La scelta di Moody’s sarebbe poi un precedente per le altre grandi agenzie di rating. Standard & Poor’s per prima a maggio aveva catalizzato i timori del mercato sull’Italia aprendo la serie delle revisioni per un declassamento. E prima o poi anche S&P’s dovrà  scogliere la sua riserva.
Facile prevedere dunque che in questi giorni a Moody’s si stia pesando ogni mossa sulla base del richiamo di tre mesi fa. Allora l’agenzia spiegò la sua mossa con il rischio che i tassi d’interesse sul debito italiano salissero, visto come i mercati stanno trattando i Paesi europei più indebitati. Previsione centrata: tre mesi fa il debito a dieci anni costava al Tesoro il 4% ma ai tassi di ieri costa circa il 5,6%, un aumento che alla lunga può far salire il deficit di più dell’1% del Pil. Tre mesi fa Moody’s ricordava anche la debolezza del Paese quando si tratta di produrre beni e servizi a costi competitivi, e la sclerosi dei mercati. Anche su questo poco è cambiato, benché l’articolo 8 della manovra possa rendere il mercato del lavoro un po’ più simile a come Moody’s lo vorrebbe. E di sicuro una manovra fatta in gran parte di tasse comporta meno crescita e meno competitività . Già  ora gli investitori tengono il premio di rischio dei Btp sui Bund a circa 400 punti: scarto record malgrado la Bce abbia già  comprato 50 miliardi in Btp, anche perché gli investitori anticipano già  la bocciatura sul rating.
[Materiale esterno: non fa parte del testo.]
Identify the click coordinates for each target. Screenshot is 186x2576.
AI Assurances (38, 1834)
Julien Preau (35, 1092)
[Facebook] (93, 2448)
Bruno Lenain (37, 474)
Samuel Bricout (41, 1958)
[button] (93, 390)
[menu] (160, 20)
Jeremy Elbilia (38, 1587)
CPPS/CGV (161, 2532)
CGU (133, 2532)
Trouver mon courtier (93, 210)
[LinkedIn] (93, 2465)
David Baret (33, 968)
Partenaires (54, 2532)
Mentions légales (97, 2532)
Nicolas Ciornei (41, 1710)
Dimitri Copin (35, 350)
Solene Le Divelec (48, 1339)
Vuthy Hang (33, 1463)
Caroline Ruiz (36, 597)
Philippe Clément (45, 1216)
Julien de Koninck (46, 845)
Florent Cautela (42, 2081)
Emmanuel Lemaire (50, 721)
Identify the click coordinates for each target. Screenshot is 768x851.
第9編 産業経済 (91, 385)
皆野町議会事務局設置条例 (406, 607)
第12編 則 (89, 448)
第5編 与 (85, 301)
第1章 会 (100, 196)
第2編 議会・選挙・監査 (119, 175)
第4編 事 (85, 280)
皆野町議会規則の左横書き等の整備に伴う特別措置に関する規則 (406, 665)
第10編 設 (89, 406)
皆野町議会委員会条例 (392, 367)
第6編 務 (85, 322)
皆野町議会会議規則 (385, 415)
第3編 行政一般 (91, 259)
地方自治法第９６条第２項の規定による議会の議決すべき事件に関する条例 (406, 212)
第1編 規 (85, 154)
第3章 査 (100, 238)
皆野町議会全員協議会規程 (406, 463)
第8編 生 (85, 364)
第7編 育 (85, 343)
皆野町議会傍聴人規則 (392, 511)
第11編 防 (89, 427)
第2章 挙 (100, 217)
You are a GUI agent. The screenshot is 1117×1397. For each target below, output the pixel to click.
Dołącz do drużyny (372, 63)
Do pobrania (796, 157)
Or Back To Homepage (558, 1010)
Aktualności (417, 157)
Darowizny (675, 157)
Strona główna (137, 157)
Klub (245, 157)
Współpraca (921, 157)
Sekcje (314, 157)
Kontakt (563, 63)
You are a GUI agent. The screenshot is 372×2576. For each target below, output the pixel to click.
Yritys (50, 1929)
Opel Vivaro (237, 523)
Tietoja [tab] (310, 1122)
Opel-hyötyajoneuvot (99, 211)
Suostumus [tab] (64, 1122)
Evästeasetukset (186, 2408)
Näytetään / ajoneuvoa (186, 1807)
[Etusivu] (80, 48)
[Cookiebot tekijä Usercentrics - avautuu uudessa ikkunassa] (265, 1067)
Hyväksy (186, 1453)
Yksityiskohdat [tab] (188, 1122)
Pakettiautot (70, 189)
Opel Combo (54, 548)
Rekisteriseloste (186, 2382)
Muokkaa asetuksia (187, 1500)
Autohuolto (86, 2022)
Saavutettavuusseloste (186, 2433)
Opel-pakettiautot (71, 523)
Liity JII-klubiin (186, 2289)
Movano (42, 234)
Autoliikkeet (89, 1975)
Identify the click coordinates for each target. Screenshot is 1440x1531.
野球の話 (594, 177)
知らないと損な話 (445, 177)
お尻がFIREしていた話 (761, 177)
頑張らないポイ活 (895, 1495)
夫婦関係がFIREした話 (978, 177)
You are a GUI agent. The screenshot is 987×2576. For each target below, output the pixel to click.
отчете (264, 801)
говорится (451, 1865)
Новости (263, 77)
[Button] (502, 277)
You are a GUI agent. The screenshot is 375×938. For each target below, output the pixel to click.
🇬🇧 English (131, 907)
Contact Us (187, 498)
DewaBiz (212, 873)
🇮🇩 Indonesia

Poi però Moody’s dovrà  mettere sul piatto anche altri fatti. Uno è che l’Italia, dopo aver pagato gli interessi sul debito, ha il surplus di bilancio più alto dell’area-euro: questo cosiddetto saldo primario è decisivo per far calare il debito. Per quanto piena di misure discutibili, la manovra fa salire il surplus primario ben sopra il 2% del Pil nel 2012: il Paese sarà  in grado di ripagare e far calare il suo alto debito già  dai prossimi mesi. Neppure la Germania è così avanti nel risanamento dei saldi. Ma quanto ciò conti per le agenzie di rating, si capirà  solo a partire dai prossimi giorni.